**Problem details**
Reproduce every line of the records below word for word, leaving out the pictures.
* Begin Material provided *
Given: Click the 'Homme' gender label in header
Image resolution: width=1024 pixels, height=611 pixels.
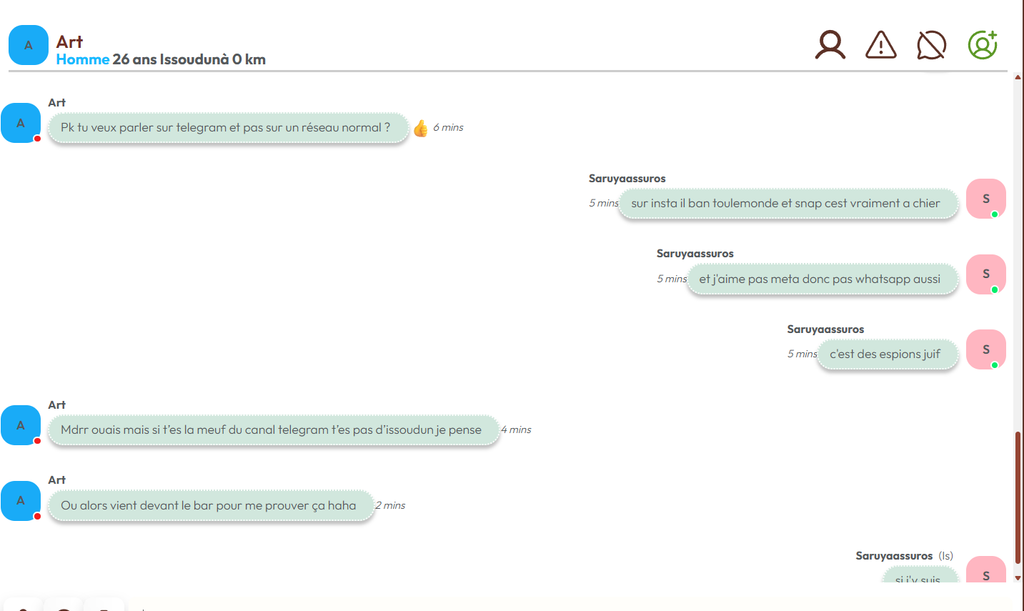Looking at the screenshot, I should coord(82,59).
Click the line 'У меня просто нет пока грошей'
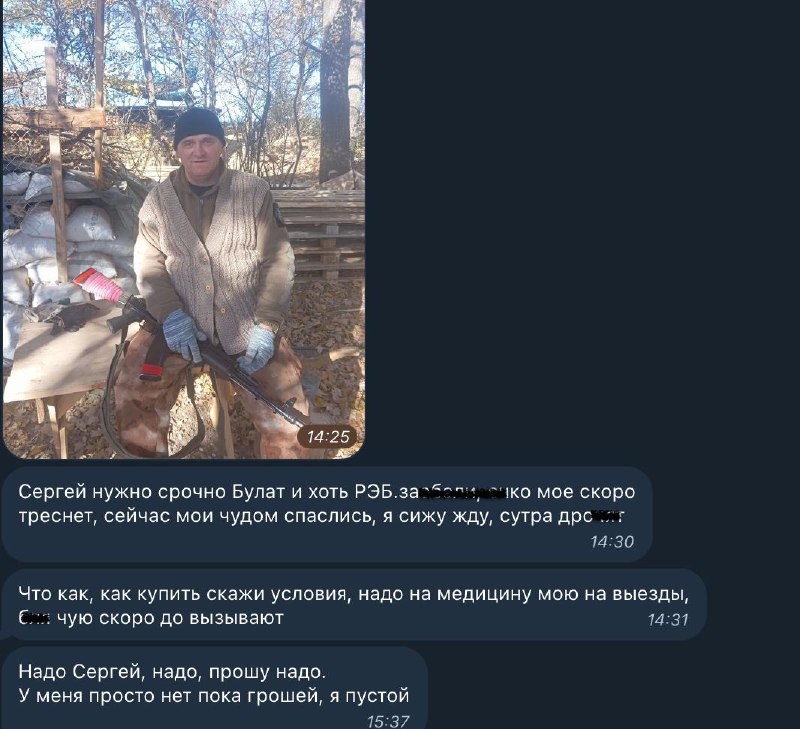800x729 pixels. [x=214, y=696]
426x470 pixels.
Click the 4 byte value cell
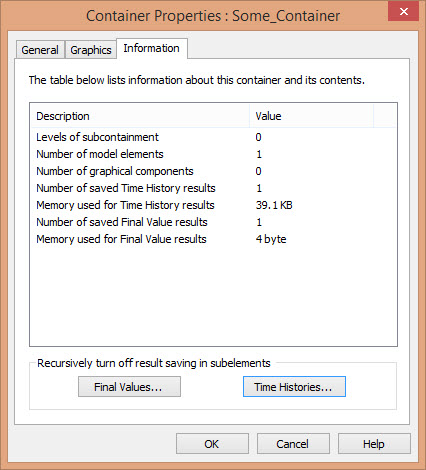click(x=271, y=239)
* End Material provided *
**Answer in full**
Given: Click the 'Homme' gender label in header
Image resolution: width=1024 pixels, height=611 pixels.
Looking at the screenshot, I should coord(82,59).
Click the line 'У меня просто нет пока грошей'
800x729 pixels. [x=214, y=696]
426x470 pixels.
Click the 4 byte value cell
click(x=271, y=239)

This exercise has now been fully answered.